Jordan explained that the CIU has not been HUD-certified for about five years or more. Only a small number of cases coming through the CIU are housing-related, therefore neither he nor his predecessors found it worthwhile to go through the process. According to Jordan, both EEOC cases and HUD cases are very complex and cost more money than they make.
“The idea that you could make money with more EEOC cases is a bit fallacious,” Jordan said. “For every EEOC case, which brings in $540, it probably costs me $1500. We do not receive nearly enough money to cover what we have to do to process these cases; it’s not the panacea people would have you believe.”
HUD cases bring in $1500, but Jordan explained that they are even more complicated than EEOC cases and this does not cover the costs to do these cases.
Jordan went on to say that perhaps the CIU should not focus on HUD or EEOC. “What we should do because we’ve had backlog in cases non-EEOC, to bring them to closure at reasonable times, it might be better not to have any EEOC cases and just focus on people coming through our door.”
Thus, Jordan pointed out that making the case for more EEOC and HUD cases is a bit of a “double-edged sword.”
In terms of the subpoena power and the ability of the CIU to award damages, Jordan explained that very few cases actually have monetary damages attached.
“Sometimes people just want their job back, or want people to quit picking on them, or they want to be treated better,” he said. “Sometimes the complaint is mediated and sometimes the people get redress without our involvement. People aren’t always looking for money when they make a complaint.”
Jordan stressed that no decision has been made yet, recommendations are still coming in, and different scenarios are still on the table.
“We’re trying to figure out a way to make the best call when all the calls are bad,” he said. “There is not ‘two sides’ to this issue.

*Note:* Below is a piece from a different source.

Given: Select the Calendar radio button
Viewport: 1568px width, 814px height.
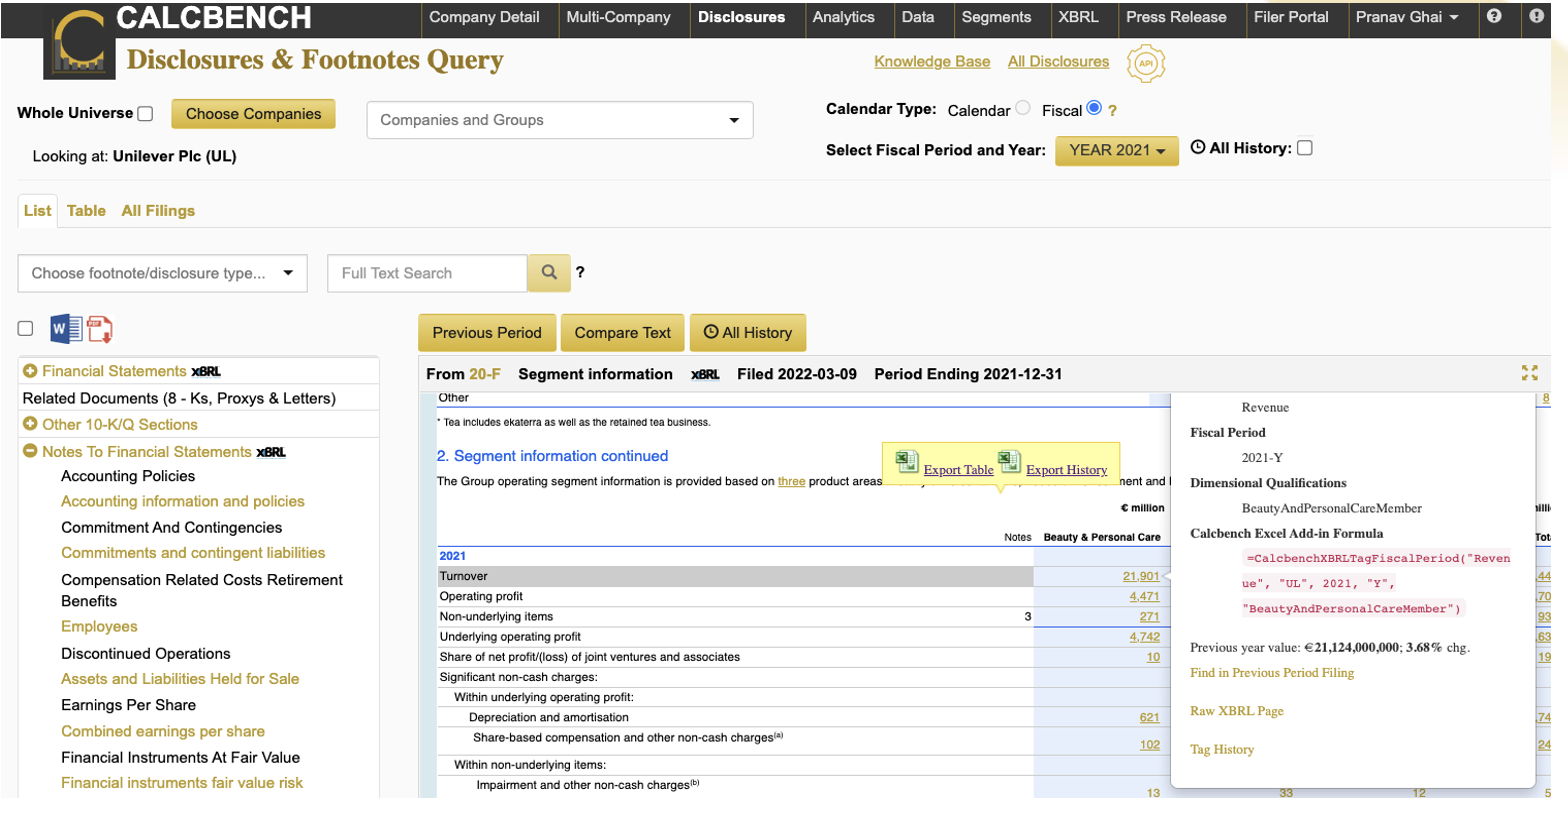Looking at the screenshot, I should tap(1023, 108).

The mayor does not want to cut the CIU; nobody wants to do these things.”
If the cut does happen and the backlogged cases are transferred to the State department, Jordan believes they will be handled satisfactorily. “Commissioner [Velma] Korbel said she can handle the cases. She is a professional and the people in her department are professionals—they can do their jobs, and I take her word for it.”

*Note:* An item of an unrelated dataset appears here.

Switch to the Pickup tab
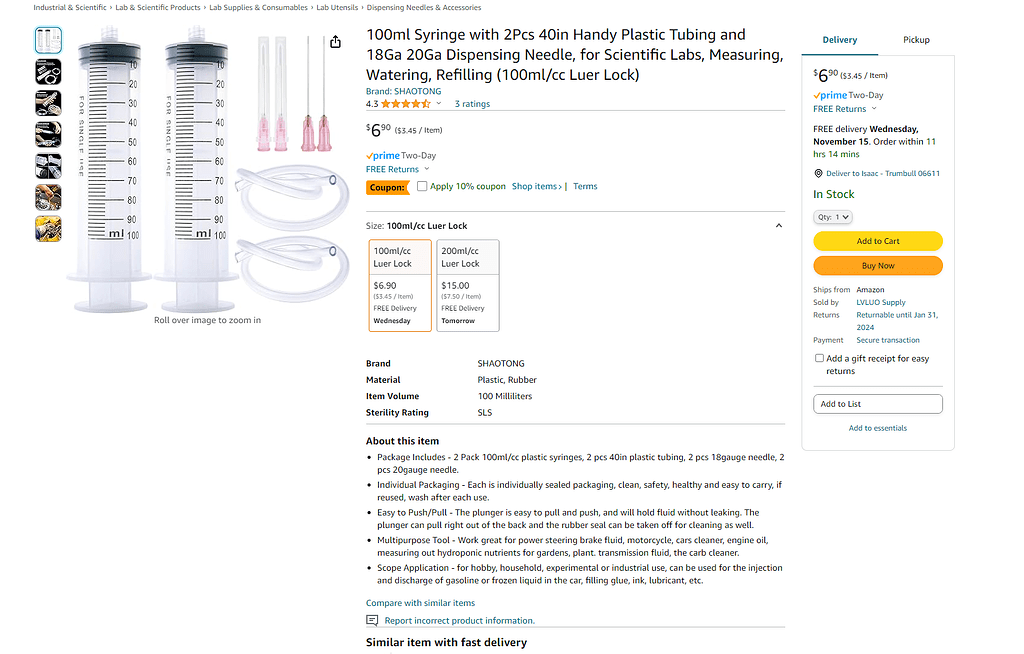The height and width of the screenshot is (654, 1024). tap(916, 40)
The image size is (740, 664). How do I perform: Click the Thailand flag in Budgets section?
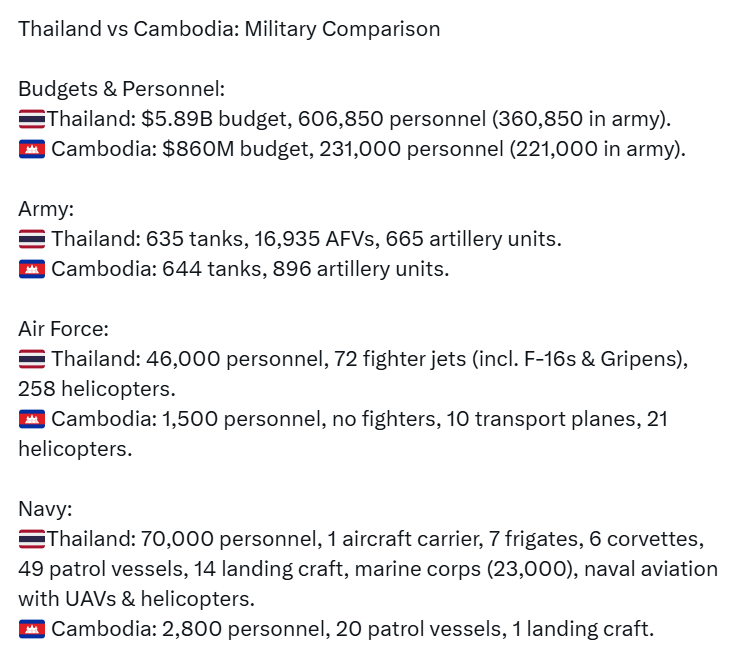[x=32, y=118]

Councilmember Robert Lilligren
Councilmember Robert Lilligren, a member of the White Earth Band of Ojibwe and an openly gay government official, opposes the elimination of the CIU for many bigger-picture reasons.
“I oppose eliminating the CIU for a number of reasons, but most of it has to do with the demographics of Minneapolis and the fact that it’s radically different from the rest of Minnesota,” Lilligren explained. “There are many people who are more likely to be discriminated against [in Minneapolis].”
Due to the continually growing gap in Minneapolis between white communities and communities of color, Lilligren believes that discrimination is a municipal issue that must be addressed on a municipal level.
“Discrimination and perceived discrimination affect different parts of our city differently,” Robert Lilligren, who represents the 6th Ward, explained. “So people like me, who represent a part of the city where people feel discriminated against, think differently from people who don’t represent these parts of the city.”
Lilligren said that the council members who may vote to cut the CIU will be those who represent “people more on the outskirts of Minneapolis,” who have more money and a lesser likelihood to be discriminated against. Those who represent “the urban core” will most likely vote to keep the CIU.